Karin

Manchmal wünsche ich mir, dass die nächste Frau in die du dich verliebst den Namen Karin trägt. Karin hätte blonde Haare, sie wäre größer als ich, größer und fröhlicher, ihre Händedruck wäre fest und ihre Augen braun. Karin und du, ihr hättet euch durch einen gemeinsamen Bekannten kennengelernt, erst hättet ihr euch öfters zum Kaffeetrinken getroffen, dann Kino, dann wären eure Knie öfters aneinandergelehnt, auf dem grünen Sofa auf irgendeiner Party und als Karin dich das erste Mal küsste, da wäre es knapp Mittag vorbei und du hättest zuvor Kartoffelsuppe gegessen und Karin hätte sich danach lachend mit der Hand über den Mund gewischt, als wäre sie es gewesen mit der Suppe und den Kartoffeln.

Karin wäre stabil. Stabilität wäre einer der großen Vorzüge Karins.

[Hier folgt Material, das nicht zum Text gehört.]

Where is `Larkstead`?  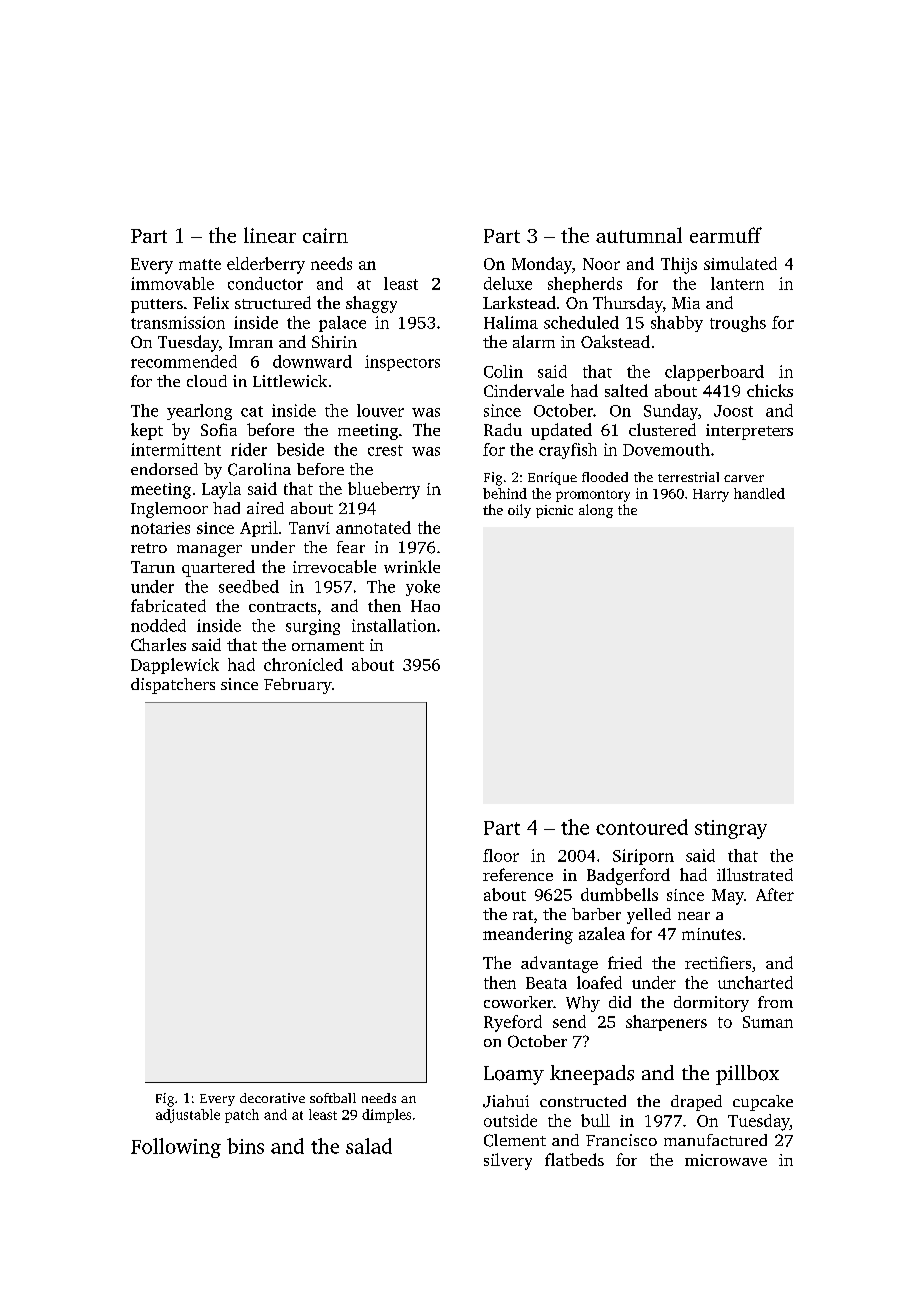
Larkstead is located at coordinates (519, 302).
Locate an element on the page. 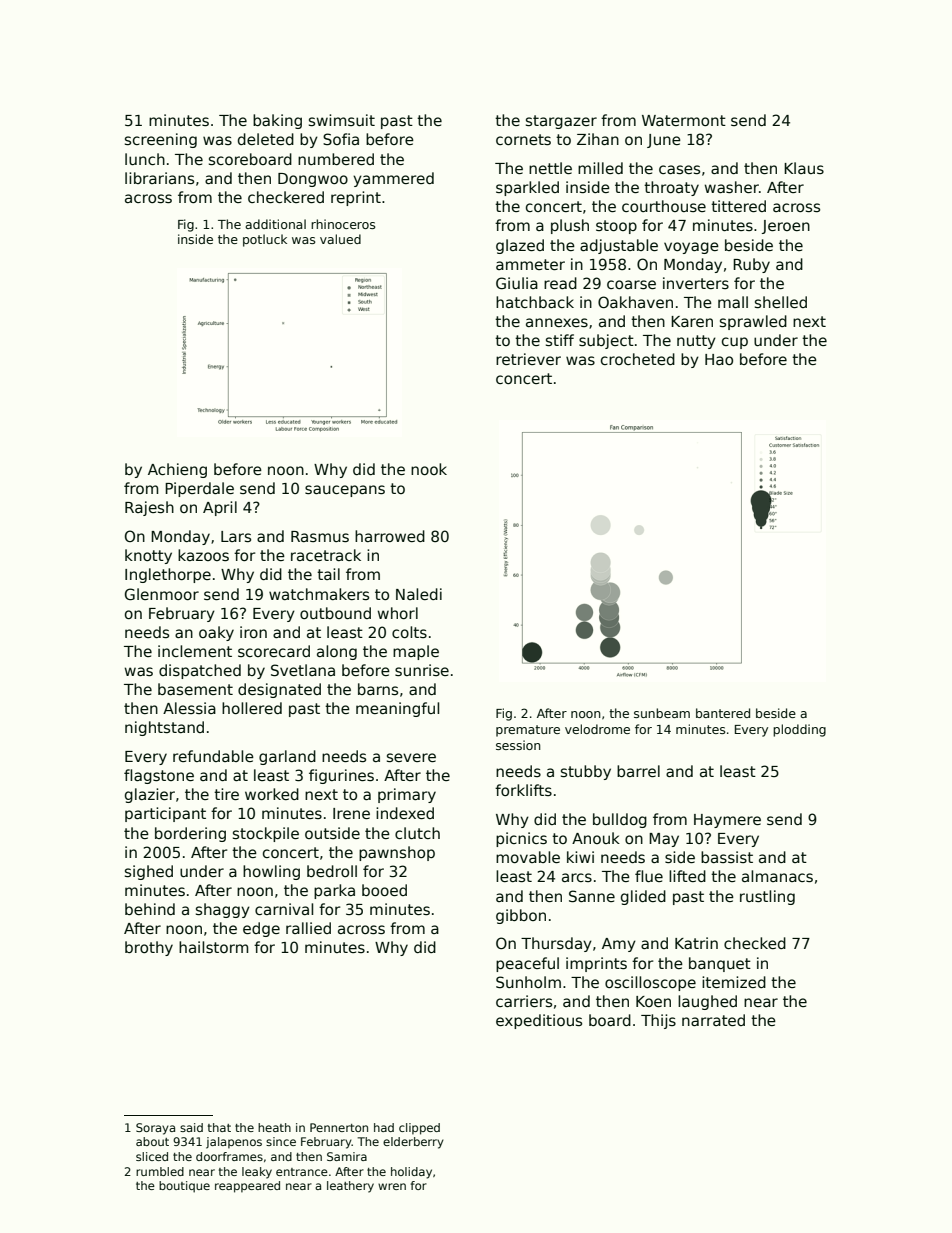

Sie hätte einen 38Stunden-Job, sie hätte eine Stammkneipe, vielleicht hätte Karin sogar ein Auto, das selbe seit zehn Jahren und wenn Karin vor deinem Haus parken würde, könntest du ihr zusehen und Karin wüsste, dass du das tust und würde kurz hupen bevor sie das Auto verlässt, zu dir hochblickt und sagt: Das Hupen, das war nur für dich.

Karins Lieblingsgetränk wäre kalter grüner Tee, Karins Lieblingsfarbe wäre rot, Karins Lieblingspferde wären Haflinger (aber nur wegen des Namens). Karin wäre gerne Künstlerin geworden, so große Fotos mit viel Fläche und Details nur am Rand, aber das wollten Karins Eltern nicht und sie würde lachen, wenn sie dir davon erzählt, sie würde glockenhell lachen und dann sagen: Aber jetzt ist das in Ordnung, der Künstler bist ja du.

Ja, so wäre sie, die Karin. Sie würde dir Platz lassen, sie würde deine Arbeiten vergöttern und wenn du nachts aufwachst, weil du dich wieder einmal für den schlechtesten Fotografen der Welt halten würdest, dann würde Karin deine Hand drücken, sie würde „Nein, nein“ murmeln und alles wäre seltsam gut. Morgens würde Karin vor dir aufstehen, sie würde dir Kaffee kochen, sie würde dir zuhören und deine schlechte Morgenlaune gekonnt ignorieren, dann schnell zur Arbeit fahren und dich genau so lange nicht anrufen, bist du anfängst sie zu vermissen.

Wärst du in Karin verliebt, wärst du ein besserer Mensch und schon alleine deswegen würde ich Karin sehr mögen und auch aus dem Grund, weil sie mir nicht ähnlich wäre. Karin und ich würden uns umarmen, wenn wir uns das erste Mal treffen würden und dich würde das nervös machen und wir würden es merken und uns verstohlen anlächeln. Karin würde mir ihre Telefonnummer geben und wir würden uns dann doch nicht anrufen.

Du würdest Karin verlassen, sobald der Sommer vorbei ist. Du würdest mich anrufen und ich würde sagen: Das ist schade, wirklich schade. Ich würde das auch so meinen und Karin würde irgendwann mal an der Supermarktkasse vor mir stehen, sie hätte einen grünen Pullover an, ihr Haar wäre schulterlang geschnitten, ich würde ihren Rücken studieren, während sie Brokkoli, Knäckebrot und eine Tafel RitterSport bezahlt. Kurz würde ich überlegen, dich anzurufen und dir davon zu erzählen, und dann auf mein Telefon blicken und wissen: deine Nummer ist längst nicht mehr die gleiche.